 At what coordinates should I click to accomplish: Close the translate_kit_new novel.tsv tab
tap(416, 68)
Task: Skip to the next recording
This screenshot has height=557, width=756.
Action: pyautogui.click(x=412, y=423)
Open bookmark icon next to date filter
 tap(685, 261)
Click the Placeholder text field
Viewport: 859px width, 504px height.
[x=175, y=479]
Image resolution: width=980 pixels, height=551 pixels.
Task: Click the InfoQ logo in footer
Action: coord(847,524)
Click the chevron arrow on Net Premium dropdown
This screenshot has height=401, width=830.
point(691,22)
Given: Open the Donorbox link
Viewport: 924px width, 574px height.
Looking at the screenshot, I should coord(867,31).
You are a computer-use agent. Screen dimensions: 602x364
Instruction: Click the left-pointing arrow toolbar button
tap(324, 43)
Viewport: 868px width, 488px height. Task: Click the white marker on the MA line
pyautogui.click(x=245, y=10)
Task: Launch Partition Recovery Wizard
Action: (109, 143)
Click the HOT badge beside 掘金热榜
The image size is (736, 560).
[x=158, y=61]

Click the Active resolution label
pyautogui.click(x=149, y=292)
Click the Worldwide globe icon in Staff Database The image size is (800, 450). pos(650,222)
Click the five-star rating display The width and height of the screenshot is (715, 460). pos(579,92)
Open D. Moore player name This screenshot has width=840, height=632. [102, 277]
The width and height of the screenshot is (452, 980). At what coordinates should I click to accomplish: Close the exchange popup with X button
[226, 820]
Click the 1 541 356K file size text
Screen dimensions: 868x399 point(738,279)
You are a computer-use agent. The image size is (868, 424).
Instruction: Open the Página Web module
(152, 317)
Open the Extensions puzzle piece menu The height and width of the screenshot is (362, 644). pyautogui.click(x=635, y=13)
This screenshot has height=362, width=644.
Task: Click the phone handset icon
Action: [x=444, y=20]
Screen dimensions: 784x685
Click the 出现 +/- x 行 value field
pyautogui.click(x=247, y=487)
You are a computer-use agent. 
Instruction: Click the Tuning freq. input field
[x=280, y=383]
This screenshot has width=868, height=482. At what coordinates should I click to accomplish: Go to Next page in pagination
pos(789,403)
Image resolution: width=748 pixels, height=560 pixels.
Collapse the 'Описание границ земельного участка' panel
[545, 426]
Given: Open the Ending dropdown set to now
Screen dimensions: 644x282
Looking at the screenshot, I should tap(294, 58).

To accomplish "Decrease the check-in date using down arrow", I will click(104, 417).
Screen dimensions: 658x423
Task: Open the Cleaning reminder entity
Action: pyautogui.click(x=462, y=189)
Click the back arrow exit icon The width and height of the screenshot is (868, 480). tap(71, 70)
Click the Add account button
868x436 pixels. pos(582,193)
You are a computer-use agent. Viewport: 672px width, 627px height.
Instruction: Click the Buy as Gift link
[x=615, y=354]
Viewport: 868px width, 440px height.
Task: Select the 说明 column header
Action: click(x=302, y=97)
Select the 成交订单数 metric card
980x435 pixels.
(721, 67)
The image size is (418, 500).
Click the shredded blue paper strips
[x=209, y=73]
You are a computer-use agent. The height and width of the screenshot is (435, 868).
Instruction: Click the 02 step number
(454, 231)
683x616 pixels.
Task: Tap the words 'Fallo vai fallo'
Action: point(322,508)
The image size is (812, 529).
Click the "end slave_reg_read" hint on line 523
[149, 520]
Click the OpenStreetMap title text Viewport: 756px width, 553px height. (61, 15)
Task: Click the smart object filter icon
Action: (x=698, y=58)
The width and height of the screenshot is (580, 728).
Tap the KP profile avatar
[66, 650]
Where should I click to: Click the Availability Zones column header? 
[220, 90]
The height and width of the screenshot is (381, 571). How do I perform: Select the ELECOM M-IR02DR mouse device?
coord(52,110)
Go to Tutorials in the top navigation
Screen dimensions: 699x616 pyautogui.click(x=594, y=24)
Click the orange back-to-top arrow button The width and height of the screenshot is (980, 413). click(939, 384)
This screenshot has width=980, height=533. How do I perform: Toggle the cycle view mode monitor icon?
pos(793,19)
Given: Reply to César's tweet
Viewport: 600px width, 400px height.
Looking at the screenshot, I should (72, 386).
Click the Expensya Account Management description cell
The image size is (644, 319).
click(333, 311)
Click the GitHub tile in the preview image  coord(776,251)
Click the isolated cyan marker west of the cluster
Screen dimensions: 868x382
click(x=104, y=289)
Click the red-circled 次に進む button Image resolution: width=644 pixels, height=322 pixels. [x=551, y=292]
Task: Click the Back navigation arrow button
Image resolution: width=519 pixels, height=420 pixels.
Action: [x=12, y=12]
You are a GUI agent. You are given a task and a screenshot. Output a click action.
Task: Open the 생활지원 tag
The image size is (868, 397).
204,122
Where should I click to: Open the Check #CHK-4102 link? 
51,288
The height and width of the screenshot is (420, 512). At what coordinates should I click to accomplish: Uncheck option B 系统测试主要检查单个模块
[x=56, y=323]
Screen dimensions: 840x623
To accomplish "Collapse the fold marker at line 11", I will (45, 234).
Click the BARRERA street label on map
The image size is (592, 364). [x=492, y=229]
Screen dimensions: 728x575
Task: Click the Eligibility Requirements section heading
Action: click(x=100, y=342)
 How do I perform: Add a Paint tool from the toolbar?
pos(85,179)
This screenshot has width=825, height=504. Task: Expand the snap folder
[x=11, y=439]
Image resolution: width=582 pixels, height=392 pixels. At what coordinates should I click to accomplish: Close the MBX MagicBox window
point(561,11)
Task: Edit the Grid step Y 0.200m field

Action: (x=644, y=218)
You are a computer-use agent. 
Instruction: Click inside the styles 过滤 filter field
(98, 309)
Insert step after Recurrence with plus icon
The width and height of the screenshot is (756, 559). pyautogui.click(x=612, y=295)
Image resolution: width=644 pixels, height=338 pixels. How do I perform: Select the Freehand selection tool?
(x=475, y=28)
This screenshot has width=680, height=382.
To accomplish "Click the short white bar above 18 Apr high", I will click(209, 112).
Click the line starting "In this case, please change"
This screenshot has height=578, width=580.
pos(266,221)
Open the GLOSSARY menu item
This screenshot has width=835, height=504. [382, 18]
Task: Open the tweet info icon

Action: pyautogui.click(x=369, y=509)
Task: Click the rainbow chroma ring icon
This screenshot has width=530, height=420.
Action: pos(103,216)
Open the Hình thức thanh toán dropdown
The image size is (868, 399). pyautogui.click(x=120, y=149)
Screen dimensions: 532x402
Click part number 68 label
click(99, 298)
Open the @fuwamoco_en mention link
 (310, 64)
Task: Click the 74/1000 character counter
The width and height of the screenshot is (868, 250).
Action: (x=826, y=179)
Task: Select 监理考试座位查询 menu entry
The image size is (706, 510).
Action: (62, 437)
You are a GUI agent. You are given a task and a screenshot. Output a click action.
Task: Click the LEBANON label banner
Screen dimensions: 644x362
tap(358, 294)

++++++

How to complete this task:
What you return must match the listing exactly, with nothing missing.

Result of this task:
 At what coordinates should I click to accomplish: Close the translate_kit_new novel.tsv tab
tap(416, 68)
Task: Skip to the next recording
This screenshot has height=557, width=756.
Action: pyautogui.click(x=412, y=423)
Open bookmark icon next to date filter
 tap(685, 261)
Click the Placeholder text field
Viewport: 859px width, 504px height.
[x=175, y=479]
Image resolution: width=980 pixels, height=551 pixels.
Task: Click the InfoQ logo in footer
Action: coord(847,524)
Click the chevron arrow on Net Premium dropdown
This screenshot has height=401, width=830.
point(691,22)
Given: Open the Donorbox link
Viewport: 924px width, 574px height.
Looking at the screenshot, I should coord(867,31).
You are a computer-use agent. Screen dimensions: 602x364
Instruction: Click the left-pointing arrow toolbar button
tap(324, 43)
Viewport: 868px width, 488px height. Task: Click the white marker on the MA line
pyautogui.click(x=245, y=10)
Task: Launch Partition Recovery Wizard
Action: (109, 143)
Click the HOT badge beside 掘金热榜
The image size is (736, 560).
[x=158, y=61]

Click the Active resolution label
pyautogui.click(x=149, y=292)
Click the Worldwide globe icon in Staff Database The image size is (800, 450). pos(650,222)
Click the five-star rating display The width and height of the screenshot is (715, 460). pos(579,92)
Open D. Moore player name This screenshot has width=840, height=632. [102, 277]
The width and height of the screenshot is (452, 980). At what coordinates should I click to accomplish: Close the exchange popup with X button
[226, 820]
Click the 1 541 356K file size text
Screen dimensions: 868x399 point(738,279)
You are a computer-use agent. The image size is (868, 424).
Instruction: Open the Página Web module
(152, 317)
Open the Extensions puzzle piece menu The height and width of the screenshot is (362, 644). pyautogui.click(x=635, y=13)
This screenshot has height=362, width=644.
Task: Click the phone handset icon
Action: [x=444, y=20]
Screen dimensions: 784x685
Click the 出现 +/- x 行 value field
pyautogui.click(x=247, y=487)
You are a computer-use agent. 
Instruction: Click the Tuning freq. input field
[x=280, y=383]
This screenshot has width=868, height=482. At what coordinates should I click to accomplish: Go to Next page in pagination
pos(789,403)
Image resolution: width=748 pixels, height=560 pixels.
Collapse the 'Описание границ земельного участка' panel
[545, 426]
Given: Open the Ending dropdown set to now
Screen dimensions: 644x282
Looking at the screenshot, I should tap(294, 58).

To accomplish "Decrease the check-in date using down arrow", I will click(104, 417).
Screen dimensions: 658x423
Task: Open the Cleaning reminder entity
Action: pyautogui.click(x=462, y=189)
Click the back arrow exit icon The width and height of the screenshot is (868, 480). tap(71, 70)
Click the Add account button
868x436 pixels. pos(582,193)
You are a computer-use agent. Viewport: 672px width, 627px height.
Instruction: Click the Buy as Gift link
[x=615, y=354]
Viewport: 868px width, 440px height.
Task: Select the 说明 column header
Action: click(x=302, y=97)
Select the 成交订单数 metric card
980x435 pixels.
(721, 67)
The image size is (418, 500).
Click the shredded blue paper strips
[x=209, y=73]
You are a computer-use agent. The height and width of the screenshot is (435, 868).
Instruction: Click the 02 step number
(454, 231)
683x616 pixels.
Task: Tap the words 'Fallo vai fallo'
Action: point(322,508)
The image size is (812, 529).
Click the "end slave_reg_read" hint on line 523
[149, 520]
Click the OpenStreetMap title text Viewport: 756px width, 553px height. (61, 15)
Task: Click the smart object filter icon
Action: (x=698, y=58)
The width and height of the screenshot is (580, 728).
Tap the KP profile avatar
[66, 650]
Where should I click to: Click the Availability Zones column header? 
[220, 90]
The height and width of the screenshot is (381, 571). How do I perform: Select the ELECOM M-IR02DR mouse device?
coord(52,110)
Go to Tutorials in the top navigation
Screen dimensions: 699x616 pyautogui.click(x=594, y=24)
Click the orange back-to-top arrow button The width and height of the screenshot is (980, 413). click(939, 384)
This screenshot has width=980, height=533. How do I perform: Toggle the cycle view mode monitor icon?
pos(793,19)
Given: Reply to César's tweet
Viewport: 600px width, 400px height.
Looking at the screenshot, I should (72, 386).
Click the Expensya Account Management description cell
The image size is (644, 319).
click(333, 311)
Click the GitHub tile in the preview image  coord(776,251)
Click the isolated cyan marker west of the cluster
Screen dimensions: 868x382
click(x=104, y=289)
Click the red-circled 次に進む button Image resolution: width=644 pixels, height=322 pixels. [x=551, y=292]
Task: Click the Back navigation arrow button
Image resolution: width=519 pixels, height=420 pixels.
Action: [x=12, y=12]
You are a GUI agent. You are given a task and a screenshot. Output a click action.
Task: Open the 생활지원 tag
The image size is (868, 397).
204,122
Where should I click to: Open the Check #CHK-4102 link? 
51,288
The height and width of the screenshot is (420, 512). At what coordinates should I click to accomplish: Uncheck option B 系统测试主要检查单个模块
[x=56, y=323]
Screen dimensions: 840x623
To accomplish "Collapse the fold marker at line 11", I will (45, 234).
Click the BARRERA street label on map
The image size is (592, 364). [x=492, y=229]
Screen dimensions: 728x575
Task: Click the Eligibility Requirements section heading
Action: click(x=100, y=342)
 How do I perform: Add a Paint tool from the toolbar?
pos(85,179)
This screenshot has width=825, height=504. Task: Expand the snap folder
[x=11, y=439]
Image resolution: width=582 pixels, height=392 pixels. At what coordinates should I click to accomplish: Close the MBX MagicBox window
point(561,11)
Task: Edit the Grid step Y 0.200m field

Action: (x=644, y=218)
You are a computer-use agent. 
Instruction: Click inside the styles 过滤 filter field
(98, 309)
Insert step after Recurrence with plus icon
The width and height of the screenshot is (756, 559). pyautogui.click(x=612, y=295)
Image resolution: width=644 pixels, height=338 pixels. How do I perform: Select the Freehand selection tool?
(x=475, y=28)
This screenshot has width=680, height=382.
To accomplish "Click the short white bar above 18 Apr high", I will click(209, 112).
Click the line starting "In this case, please change"
This screenshot has height=578, width=580.
pos(266,221)
Open the GLOSSARY menu item
This screenshot has width=835, height=504. [382, 18]
Task: Open the tweet info icon

Action: pyautogui.click(x=369, y=509)
Task: Click the rainbow chroma ring icon
This screenshot has width=530, height=420.
Action: pos(103,216)
Open the Hình thức thanh toán dropdown
The image size is (868, 399). pyautogui.click(x=120, y=149)
Screen dimensions: 532x402
Click part number 68 label
click(99, 298)
Open the @fuwamoco_en mention link
 (310, 64)
Task: Click the 74/1000 character counter
The width and height of the screenshot is (868, 250).
Action: (x=826, y=179)
Task: Select 监理考试座位查询 menu entry
The image size is (706, 510).
Action: (62, 437)
You are a GUI agent. You are given a task and a screenshot. Output a click action.
Task: Click the LEBANON label banner
Screen dimensions: 644x362
tap(358, 294)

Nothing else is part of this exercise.